Task prompt — Every line below from the one containing "Given: Toggle the" through the one containing "Viewport: 980px width, 524px height." must be transcribed exactly. Omit all lines outside that stretch.

Data records —

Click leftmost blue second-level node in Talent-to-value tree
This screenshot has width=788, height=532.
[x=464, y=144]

...

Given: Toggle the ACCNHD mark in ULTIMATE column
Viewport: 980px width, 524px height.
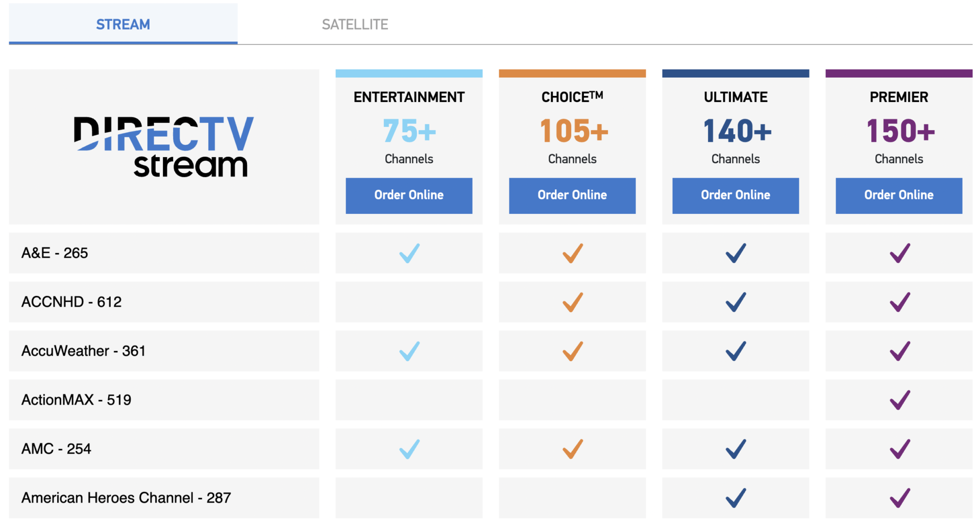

Answer —
Given: Toggle the ACCNHD mark in ULTIMATE column
Viewport: 980px width, 524px height.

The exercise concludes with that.